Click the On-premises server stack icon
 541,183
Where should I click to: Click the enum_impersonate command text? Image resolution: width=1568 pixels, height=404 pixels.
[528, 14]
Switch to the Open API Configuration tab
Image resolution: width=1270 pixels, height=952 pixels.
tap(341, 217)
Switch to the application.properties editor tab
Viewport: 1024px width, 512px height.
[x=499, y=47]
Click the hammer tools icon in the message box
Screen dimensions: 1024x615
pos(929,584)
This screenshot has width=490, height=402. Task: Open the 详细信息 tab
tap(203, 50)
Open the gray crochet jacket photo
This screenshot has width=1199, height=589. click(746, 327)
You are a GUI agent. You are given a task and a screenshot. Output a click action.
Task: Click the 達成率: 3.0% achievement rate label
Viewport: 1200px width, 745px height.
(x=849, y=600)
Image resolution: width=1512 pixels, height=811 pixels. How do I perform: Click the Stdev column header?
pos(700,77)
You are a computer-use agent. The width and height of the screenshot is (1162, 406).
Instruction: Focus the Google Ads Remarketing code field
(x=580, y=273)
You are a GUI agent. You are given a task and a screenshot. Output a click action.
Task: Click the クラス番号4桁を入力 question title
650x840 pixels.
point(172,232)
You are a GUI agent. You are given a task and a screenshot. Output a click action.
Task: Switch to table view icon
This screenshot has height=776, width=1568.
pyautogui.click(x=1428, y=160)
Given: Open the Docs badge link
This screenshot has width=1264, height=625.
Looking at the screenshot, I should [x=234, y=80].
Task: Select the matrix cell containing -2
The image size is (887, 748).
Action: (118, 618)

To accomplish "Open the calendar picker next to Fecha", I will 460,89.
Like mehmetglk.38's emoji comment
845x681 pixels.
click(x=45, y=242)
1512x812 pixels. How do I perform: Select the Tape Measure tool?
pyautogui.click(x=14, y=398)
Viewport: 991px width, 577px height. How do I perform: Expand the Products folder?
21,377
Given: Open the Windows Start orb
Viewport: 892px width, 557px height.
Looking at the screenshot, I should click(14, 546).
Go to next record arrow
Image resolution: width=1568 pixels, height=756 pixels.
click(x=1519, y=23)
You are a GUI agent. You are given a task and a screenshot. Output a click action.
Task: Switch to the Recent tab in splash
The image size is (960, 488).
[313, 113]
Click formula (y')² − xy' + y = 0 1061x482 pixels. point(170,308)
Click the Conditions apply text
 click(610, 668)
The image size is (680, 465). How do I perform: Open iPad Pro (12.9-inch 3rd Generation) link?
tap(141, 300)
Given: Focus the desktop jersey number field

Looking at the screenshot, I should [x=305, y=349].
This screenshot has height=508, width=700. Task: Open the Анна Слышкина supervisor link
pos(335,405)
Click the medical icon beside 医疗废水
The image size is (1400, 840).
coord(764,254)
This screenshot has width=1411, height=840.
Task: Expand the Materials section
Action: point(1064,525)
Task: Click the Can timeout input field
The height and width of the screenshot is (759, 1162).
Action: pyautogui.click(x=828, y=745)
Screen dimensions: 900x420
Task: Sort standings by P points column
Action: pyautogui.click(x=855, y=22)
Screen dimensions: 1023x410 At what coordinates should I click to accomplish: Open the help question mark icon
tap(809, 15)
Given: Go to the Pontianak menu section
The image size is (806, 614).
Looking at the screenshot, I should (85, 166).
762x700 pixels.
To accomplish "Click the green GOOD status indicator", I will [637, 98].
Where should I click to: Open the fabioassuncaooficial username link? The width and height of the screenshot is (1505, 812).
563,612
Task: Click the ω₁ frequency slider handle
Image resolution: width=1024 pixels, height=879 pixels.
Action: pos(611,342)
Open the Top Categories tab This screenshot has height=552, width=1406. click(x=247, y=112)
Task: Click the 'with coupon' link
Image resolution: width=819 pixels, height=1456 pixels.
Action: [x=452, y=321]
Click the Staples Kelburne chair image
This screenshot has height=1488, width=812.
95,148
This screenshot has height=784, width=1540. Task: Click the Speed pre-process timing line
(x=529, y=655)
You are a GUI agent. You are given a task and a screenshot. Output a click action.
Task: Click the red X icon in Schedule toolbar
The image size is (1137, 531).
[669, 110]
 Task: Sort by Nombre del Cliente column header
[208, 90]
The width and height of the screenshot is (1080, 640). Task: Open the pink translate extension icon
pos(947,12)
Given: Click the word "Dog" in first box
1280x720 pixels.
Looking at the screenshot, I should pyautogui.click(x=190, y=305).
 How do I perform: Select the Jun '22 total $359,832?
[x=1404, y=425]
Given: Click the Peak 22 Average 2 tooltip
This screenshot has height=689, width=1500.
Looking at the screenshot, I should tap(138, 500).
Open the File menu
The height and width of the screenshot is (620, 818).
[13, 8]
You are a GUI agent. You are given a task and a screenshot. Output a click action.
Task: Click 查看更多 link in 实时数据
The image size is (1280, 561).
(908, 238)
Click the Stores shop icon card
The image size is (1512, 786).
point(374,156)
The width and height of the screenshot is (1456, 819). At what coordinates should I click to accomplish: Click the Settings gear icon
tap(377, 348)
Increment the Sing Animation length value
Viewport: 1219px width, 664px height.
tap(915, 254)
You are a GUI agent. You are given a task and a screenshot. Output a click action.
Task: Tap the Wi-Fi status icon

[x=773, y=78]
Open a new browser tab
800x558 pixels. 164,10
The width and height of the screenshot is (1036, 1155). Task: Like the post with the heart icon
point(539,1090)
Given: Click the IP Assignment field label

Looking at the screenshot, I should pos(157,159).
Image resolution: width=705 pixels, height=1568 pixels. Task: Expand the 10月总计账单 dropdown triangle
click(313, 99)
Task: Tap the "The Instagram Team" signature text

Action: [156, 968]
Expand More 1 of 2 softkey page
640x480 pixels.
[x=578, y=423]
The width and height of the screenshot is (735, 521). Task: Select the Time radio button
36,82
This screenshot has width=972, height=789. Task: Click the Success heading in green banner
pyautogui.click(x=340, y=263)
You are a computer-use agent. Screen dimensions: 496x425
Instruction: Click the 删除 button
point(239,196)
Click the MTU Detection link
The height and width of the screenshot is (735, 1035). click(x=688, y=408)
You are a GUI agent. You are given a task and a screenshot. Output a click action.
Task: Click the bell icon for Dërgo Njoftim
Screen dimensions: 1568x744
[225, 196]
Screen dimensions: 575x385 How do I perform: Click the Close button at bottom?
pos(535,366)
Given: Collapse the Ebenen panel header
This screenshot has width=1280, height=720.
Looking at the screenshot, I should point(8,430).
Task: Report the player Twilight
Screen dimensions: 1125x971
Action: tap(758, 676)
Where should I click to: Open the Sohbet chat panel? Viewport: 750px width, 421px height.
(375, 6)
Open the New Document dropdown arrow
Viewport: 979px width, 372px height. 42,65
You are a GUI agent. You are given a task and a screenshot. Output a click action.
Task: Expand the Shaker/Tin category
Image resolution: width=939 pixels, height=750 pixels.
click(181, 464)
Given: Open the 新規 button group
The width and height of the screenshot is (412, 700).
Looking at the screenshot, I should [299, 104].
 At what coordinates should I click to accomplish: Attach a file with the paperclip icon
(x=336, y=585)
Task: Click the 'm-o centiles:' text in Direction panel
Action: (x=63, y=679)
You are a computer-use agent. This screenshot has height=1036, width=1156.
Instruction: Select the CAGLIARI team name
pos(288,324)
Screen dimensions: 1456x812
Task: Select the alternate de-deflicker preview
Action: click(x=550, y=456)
----------
● **YOUR OBJECTIVE**: Bring together all lines of the entries above in which the string "computer" occurs.

● **RESPONSE TO THIS TASK**:
You are a computer-use agent. The width and height of the screenshot is (1162, 406).
You are a computer-use agent. Screen dimensions: 496x425
You are a computer-use agent. This screenshot has height=1036, width=1156.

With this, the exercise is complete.